(Collected data)
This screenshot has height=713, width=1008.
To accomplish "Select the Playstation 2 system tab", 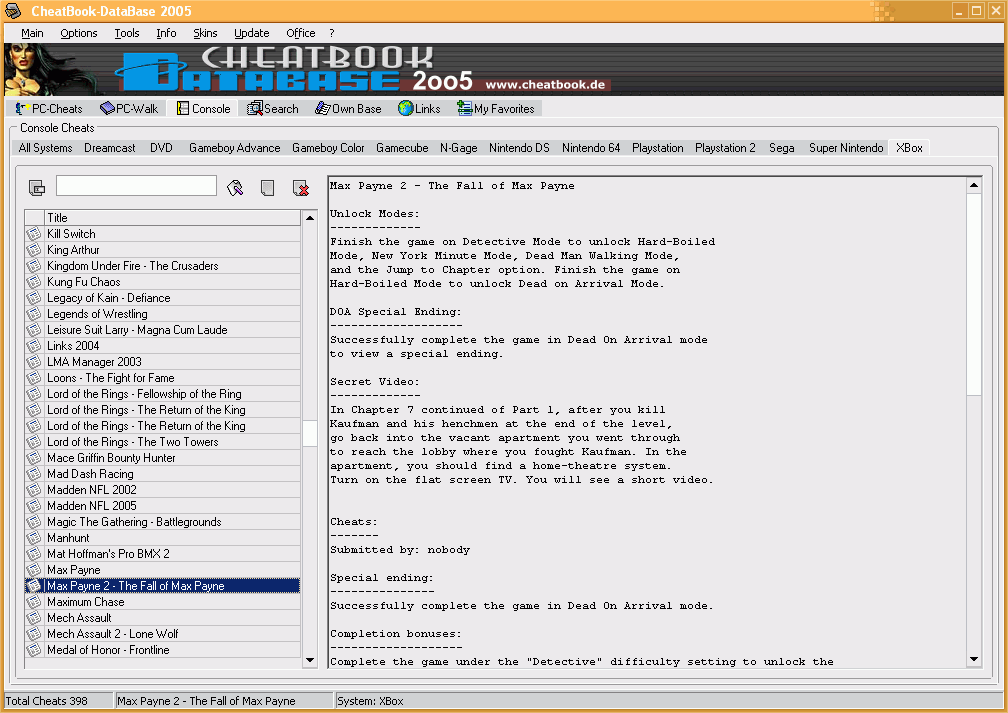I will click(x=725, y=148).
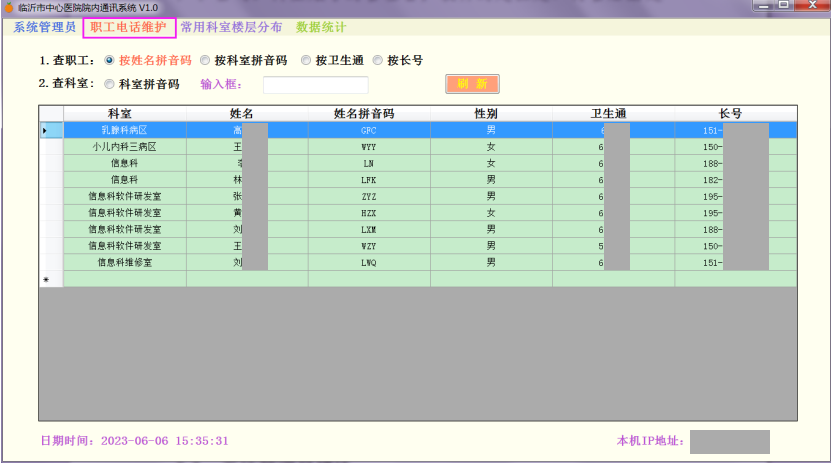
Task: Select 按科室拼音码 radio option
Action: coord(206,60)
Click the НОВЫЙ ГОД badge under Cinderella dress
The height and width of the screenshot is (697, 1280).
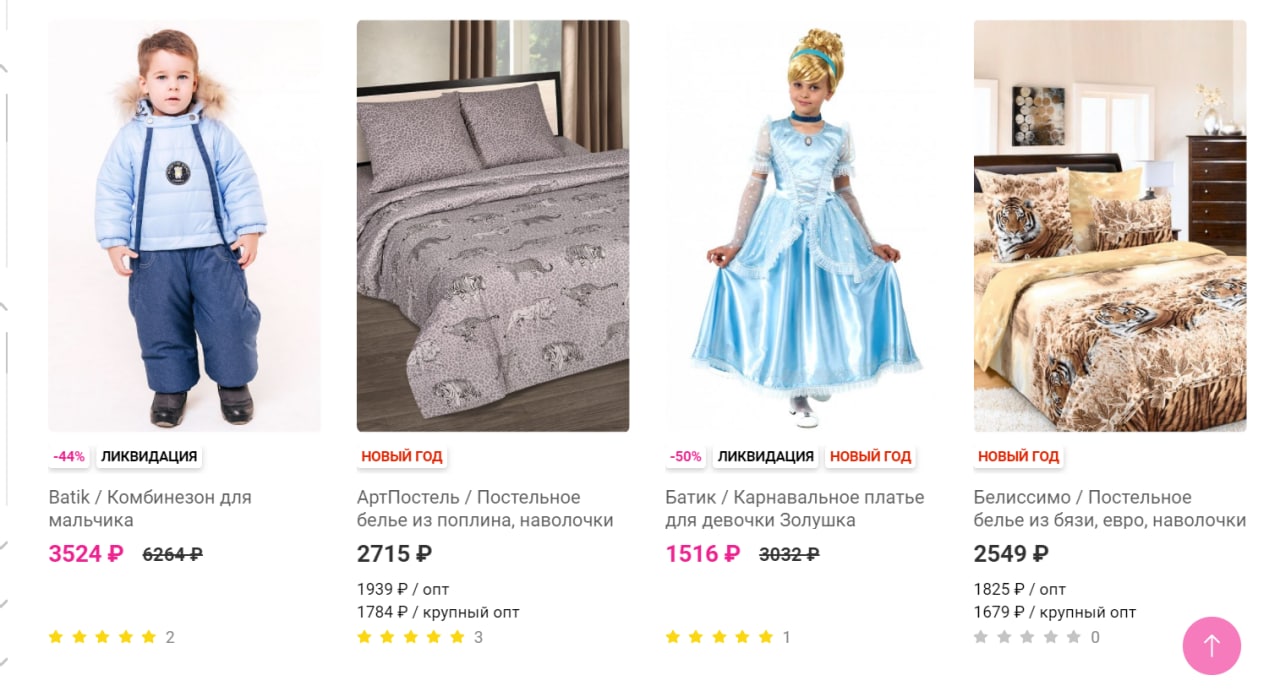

# To do
Each line above that contains "width" must be copied out.

# Output for this task
This screenshot has height=713, width=1008.
The height and width of the screenshot is (697, 1280).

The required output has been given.